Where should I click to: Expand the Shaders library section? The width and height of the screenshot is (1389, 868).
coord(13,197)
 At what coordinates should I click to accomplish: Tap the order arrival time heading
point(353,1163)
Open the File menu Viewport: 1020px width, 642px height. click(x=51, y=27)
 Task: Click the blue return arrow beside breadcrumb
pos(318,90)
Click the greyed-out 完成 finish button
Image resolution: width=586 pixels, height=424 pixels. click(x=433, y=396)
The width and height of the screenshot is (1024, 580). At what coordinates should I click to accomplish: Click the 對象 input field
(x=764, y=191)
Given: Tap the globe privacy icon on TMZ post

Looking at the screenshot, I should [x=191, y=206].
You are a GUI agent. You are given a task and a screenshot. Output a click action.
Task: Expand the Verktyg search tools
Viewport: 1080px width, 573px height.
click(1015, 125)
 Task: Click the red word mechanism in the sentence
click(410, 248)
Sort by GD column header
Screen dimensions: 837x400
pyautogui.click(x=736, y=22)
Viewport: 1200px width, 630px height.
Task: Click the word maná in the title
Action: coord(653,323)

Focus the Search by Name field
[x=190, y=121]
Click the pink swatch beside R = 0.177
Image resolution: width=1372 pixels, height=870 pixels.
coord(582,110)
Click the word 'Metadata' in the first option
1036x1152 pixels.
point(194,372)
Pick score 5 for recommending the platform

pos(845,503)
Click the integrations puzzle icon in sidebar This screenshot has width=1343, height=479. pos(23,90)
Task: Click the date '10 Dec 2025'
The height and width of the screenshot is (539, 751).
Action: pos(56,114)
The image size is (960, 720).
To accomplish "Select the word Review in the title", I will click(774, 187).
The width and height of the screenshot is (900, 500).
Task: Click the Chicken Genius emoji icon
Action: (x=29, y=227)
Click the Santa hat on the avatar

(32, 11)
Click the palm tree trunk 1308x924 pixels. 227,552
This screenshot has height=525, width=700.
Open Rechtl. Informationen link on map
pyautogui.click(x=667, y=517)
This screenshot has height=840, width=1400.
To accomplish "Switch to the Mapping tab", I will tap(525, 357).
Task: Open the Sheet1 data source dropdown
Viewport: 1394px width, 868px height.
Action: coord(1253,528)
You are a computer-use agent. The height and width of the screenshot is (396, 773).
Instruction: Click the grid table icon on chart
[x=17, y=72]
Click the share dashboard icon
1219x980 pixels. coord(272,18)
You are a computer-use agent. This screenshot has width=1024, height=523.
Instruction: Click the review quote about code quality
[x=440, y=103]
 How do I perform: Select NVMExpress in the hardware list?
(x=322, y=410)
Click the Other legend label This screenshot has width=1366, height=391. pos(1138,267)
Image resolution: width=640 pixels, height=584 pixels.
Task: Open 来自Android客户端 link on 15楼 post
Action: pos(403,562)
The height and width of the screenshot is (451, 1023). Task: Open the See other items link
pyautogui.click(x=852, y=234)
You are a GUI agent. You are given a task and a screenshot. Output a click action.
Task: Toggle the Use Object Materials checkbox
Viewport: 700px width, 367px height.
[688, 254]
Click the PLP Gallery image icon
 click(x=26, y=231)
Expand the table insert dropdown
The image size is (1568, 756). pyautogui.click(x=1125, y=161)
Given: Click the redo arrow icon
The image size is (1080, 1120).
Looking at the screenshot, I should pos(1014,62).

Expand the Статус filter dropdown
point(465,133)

====

● **BRIEF**
If a line in the data above contains "computer", return that line.

● **WRITTEN REPLY**
You are a computer-use agent. The height and width of the screenshot is (396, 773).
You are a computer-use agent. This screenshot has width=1024, height=523.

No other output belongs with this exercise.